**Task prompt:** Your answer should be one number: the count of lines below that contain "page".

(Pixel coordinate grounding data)
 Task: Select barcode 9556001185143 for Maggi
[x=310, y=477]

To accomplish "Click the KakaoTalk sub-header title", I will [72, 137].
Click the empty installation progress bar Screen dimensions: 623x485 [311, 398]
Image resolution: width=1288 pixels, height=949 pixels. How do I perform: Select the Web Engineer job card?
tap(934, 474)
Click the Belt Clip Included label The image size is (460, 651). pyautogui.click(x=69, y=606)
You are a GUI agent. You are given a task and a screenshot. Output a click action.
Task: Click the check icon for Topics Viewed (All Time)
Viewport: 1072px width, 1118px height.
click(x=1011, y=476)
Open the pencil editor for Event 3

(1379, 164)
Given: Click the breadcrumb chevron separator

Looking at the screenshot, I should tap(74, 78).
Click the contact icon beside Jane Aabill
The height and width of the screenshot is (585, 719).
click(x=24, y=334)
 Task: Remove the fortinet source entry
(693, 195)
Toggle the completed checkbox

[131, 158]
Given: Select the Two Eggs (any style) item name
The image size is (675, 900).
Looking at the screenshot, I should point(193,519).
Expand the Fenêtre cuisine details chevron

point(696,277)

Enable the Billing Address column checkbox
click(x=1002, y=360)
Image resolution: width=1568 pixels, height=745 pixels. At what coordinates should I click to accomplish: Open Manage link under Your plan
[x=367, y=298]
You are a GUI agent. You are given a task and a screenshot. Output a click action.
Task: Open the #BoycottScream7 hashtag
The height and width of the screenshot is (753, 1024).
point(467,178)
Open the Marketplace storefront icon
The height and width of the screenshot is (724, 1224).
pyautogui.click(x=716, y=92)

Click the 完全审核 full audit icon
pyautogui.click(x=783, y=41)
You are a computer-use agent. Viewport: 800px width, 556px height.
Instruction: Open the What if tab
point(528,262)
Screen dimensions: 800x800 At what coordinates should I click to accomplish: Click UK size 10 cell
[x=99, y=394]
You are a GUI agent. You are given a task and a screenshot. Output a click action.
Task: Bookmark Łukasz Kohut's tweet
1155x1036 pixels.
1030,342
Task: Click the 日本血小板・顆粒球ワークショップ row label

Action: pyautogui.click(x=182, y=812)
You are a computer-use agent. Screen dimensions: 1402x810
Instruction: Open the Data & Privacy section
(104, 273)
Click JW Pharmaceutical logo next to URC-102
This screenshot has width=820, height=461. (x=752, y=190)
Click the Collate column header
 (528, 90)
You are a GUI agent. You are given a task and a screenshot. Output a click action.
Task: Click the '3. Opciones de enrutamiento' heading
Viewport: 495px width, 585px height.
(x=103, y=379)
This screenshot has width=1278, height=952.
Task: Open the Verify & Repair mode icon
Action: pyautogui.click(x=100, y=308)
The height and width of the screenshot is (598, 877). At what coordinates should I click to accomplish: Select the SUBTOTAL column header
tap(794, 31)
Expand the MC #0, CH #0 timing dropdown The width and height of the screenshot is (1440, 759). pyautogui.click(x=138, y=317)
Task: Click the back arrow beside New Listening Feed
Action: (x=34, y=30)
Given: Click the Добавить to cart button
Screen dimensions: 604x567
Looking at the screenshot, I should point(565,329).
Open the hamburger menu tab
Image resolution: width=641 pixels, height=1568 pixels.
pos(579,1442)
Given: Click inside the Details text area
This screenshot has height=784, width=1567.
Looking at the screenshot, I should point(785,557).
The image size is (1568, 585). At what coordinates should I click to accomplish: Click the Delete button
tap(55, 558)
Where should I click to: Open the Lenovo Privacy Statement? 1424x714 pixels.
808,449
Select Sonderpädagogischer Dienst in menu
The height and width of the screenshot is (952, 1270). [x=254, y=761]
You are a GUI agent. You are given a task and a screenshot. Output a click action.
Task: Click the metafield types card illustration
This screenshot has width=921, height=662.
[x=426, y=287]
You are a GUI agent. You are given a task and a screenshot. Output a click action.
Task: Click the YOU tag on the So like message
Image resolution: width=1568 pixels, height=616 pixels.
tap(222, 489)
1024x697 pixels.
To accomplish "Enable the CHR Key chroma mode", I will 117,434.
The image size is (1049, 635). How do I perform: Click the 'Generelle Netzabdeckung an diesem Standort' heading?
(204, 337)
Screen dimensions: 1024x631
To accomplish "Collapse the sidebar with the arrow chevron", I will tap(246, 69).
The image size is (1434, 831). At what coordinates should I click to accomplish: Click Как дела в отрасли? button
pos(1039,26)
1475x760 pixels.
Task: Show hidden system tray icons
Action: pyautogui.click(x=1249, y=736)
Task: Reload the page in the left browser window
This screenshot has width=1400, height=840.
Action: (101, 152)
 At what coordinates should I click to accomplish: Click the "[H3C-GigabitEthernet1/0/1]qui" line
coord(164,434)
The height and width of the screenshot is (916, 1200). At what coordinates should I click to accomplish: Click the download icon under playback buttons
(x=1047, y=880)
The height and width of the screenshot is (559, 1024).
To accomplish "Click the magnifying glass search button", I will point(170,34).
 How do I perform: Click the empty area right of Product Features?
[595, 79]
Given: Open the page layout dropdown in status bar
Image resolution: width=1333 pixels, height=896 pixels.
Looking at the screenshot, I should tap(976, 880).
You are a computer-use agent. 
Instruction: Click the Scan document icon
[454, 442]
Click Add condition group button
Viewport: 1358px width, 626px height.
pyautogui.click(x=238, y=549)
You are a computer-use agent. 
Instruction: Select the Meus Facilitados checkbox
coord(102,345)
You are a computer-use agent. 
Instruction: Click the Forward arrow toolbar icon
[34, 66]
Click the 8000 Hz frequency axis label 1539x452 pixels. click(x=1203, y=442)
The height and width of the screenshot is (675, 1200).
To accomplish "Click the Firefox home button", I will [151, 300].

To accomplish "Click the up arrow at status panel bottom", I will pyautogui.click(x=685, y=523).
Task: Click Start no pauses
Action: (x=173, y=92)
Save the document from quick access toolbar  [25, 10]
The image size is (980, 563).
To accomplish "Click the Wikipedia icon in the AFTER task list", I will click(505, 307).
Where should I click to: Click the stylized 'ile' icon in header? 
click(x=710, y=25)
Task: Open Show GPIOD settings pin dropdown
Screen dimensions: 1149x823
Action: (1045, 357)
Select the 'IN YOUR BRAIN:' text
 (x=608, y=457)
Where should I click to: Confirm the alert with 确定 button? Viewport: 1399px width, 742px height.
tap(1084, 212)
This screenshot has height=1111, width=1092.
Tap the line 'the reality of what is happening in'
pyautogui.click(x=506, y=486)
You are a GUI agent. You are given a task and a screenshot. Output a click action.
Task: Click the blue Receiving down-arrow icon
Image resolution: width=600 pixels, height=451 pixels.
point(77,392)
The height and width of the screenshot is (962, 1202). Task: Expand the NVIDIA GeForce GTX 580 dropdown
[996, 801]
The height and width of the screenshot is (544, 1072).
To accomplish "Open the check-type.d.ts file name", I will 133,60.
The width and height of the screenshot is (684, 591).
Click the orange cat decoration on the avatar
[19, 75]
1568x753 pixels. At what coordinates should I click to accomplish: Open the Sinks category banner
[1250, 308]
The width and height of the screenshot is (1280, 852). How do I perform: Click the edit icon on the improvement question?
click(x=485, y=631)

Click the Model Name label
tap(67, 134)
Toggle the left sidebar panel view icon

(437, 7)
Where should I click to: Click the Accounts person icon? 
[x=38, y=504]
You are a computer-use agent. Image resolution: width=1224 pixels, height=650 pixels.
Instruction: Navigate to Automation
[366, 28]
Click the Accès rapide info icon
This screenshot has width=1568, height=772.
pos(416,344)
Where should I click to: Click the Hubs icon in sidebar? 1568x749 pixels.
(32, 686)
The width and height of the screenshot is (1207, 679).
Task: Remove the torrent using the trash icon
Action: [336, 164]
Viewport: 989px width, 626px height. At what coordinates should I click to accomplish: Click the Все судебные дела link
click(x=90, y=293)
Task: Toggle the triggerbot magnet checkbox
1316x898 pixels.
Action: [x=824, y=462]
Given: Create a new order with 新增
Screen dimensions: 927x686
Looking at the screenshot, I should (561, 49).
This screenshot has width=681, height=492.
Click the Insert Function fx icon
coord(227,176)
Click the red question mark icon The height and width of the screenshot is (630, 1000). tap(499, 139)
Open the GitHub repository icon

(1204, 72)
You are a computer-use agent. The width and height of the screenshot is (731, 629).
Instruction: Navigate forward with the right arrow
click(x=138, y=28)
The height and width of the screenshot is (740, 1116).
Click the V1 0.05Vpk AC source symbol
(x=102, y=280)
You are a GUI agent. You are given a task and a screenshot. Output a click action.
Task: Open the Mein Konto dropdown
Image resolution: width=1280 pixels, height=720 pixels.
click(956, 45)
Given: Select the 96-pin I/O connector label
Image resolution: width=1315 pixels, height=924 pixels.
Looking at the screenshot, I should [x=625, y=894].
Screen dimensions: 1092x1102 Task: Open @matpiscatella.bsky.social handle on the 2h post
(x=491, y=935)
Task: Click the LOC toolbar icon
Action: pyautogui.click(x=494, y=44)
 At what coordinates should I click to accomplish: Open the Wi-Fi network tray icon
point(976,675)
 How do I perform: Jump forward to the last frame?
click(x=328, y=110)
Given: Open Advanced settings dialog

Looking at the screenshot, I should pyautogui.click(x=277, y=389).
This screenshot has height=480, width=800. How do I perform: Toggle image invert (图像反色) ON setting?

**Result for this exercise:** 2